Problem: Given the entries that follow, write out exactly the lines starting at the one containing "Click the Manage gear icon" and ending at the one containing "Task: Save the pen using cloud icon", both ends included, and only those.

Dataset:
───
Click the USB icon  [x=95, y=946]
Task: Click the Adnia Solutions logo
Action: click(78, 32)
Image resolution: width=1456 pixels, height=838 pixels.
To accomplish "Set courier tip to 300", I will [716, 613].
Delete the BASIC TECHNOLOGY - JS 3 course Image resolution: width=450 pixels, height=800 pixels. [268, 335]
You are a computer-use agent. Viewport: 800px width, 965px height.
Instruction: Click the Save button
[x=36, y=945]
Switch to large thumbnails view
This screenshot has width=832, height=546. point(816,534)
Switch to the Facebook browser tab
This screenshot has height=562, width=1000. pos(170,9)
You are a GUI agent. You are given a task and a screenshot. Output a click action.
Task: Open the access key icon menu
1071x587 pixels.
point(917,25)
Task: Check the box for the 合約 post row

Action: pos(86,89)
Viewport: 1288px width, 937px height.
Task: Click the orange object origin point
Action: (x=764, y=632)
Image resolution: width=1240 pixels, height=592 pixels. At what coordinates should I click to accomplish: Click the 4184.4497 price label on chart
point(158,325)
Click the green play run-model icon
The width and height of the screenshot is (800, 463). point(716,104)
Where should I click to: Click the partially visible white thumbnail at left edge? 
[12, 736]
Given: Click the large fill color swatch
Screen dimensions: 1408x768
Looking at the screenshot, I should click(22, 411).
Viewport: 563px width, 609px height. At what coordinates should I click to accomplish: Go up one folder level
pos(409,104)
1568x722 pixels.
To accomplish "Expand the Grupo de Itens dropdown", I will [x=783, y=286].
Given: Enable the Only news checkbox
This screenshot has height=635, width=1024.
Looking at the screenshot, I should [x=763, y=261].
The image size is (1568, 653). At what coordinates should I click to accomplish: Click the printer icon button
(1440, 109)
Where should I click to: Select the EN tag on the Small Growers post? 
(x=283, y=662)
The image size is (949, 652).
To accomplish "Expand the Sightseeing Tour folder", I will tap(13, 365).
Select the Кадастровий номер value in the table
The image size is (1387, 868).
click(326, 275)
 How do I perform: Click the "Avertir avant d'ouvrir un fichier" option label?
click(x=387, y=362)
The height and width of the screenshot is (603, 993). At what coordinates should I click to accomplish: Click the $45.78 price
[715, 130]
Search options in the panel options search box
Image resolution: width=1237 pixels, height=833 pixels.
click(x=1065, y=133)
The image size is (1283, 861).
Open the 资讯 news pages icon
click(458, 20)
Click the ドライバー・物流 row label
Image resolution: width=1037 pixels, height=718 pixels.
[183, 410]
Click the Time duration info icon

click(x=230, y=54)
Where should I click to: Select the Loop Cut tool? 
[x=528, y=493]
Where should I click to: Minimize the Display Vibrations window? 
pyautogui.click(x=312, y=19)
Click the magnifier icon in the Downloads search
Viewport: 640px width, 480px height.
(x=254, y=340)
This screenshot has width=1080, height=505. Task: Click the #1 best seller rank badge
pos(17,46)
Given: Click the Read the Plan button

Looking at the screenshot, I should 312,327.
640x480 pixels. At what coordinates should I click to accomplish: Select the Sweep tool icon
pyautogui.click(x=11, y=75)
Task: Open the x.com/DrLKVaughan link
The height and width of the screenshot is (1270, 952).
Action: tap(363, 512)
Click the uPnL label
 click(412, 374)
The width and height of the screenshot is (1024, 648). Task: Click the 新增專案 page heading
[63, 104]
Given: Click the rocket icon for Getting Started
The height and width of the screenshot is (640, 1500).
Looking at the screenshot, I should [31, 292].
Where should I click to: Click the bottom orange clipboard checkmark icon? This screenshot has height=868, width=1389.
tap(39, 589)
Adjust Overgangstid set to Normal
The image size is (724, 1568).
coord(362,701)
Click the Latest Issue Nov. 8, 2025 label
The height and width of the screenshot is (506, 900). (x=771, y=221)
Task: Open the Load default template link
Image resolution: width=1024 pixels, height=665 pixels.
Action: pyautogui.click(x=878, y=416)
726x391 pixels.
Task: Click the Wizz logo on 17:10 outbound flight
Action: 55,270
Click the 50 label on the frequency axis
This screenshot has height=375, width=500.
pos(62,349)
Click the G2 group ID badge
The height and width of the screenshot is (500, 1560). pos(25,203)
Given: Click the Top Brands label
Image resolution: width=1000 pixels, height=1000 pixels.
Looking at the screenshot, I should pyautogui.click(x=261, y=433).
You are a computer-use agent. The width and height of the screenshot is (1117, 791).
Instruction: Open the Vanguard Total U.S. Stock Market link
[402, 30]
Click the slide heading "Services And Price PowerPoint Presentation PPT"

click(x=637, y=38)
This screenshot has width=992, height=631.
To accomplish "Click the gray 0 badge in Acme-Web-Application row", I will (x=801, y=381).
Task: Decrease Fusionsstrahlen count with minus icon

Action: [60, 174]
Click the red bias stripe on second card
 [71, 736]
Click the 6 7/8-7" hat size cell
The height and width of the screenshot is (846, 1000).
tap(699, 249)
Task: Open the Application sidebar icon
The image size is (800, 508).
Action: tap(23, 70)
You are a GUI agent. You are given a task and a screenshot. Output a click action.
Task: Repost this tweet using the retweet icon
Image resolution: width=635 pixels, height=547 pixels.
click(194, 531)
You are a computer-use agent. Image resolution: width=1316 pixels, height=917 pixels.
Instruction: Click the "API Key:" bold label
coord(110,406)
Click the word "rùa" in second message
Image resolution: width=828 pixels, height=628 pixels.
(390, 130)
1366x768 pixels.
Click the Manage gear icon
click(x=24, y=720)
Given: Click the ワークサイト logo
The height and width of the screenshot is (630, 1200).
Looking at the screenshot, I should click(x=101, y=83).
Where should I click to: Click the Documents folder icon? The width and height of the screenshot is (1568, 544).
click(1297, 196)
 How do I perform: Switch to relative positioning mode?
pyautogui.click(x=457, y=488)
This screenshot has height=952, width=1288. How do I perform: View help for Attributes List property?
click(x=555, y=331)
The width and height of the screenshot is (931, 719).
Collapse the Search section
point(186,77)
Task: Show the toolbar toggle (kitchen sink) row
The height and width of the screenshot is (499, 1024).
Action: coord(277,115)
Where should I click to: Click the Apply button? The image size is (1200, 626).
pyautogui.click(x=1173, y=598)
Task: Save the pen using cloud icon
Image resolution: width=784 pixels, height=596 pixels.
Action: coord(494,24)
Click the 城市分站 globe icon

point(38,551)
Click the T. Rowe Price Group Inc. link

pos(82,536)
───
Answer box:
Click the Manage gear icon
click(x=24, y=720)
Given: Click the ワークサイト logo
The height and width of the screenshot is (630, 1200).
Looking at the screenshot, I should click(x=101, y=83).
Where should I click to: Click the Documents folder icon? The width and height of the screenshot is (1568, 544).
click(1297, 196)
 How do I perform: Switch to relative positioning mode?
pyautogui.click(x=457, y=488)
This screenshot has height=952, width=1288. How do I perform: View help for Attributes List property?
click(x=555, y=331)
The width and height of the screenshot is (931, 719).
Collapse the Search section
point(186,77)
Task: Show the toolbar toggle (kitchen sink) row
The height and width of the screenshot is (499, 1024).
Action: coord(277,115)
Where should I click to: Click the Apply button? The image size is (1200, 626).
pyautogui.click(x=1173, y=598)
Task: Save the pen using cloud icon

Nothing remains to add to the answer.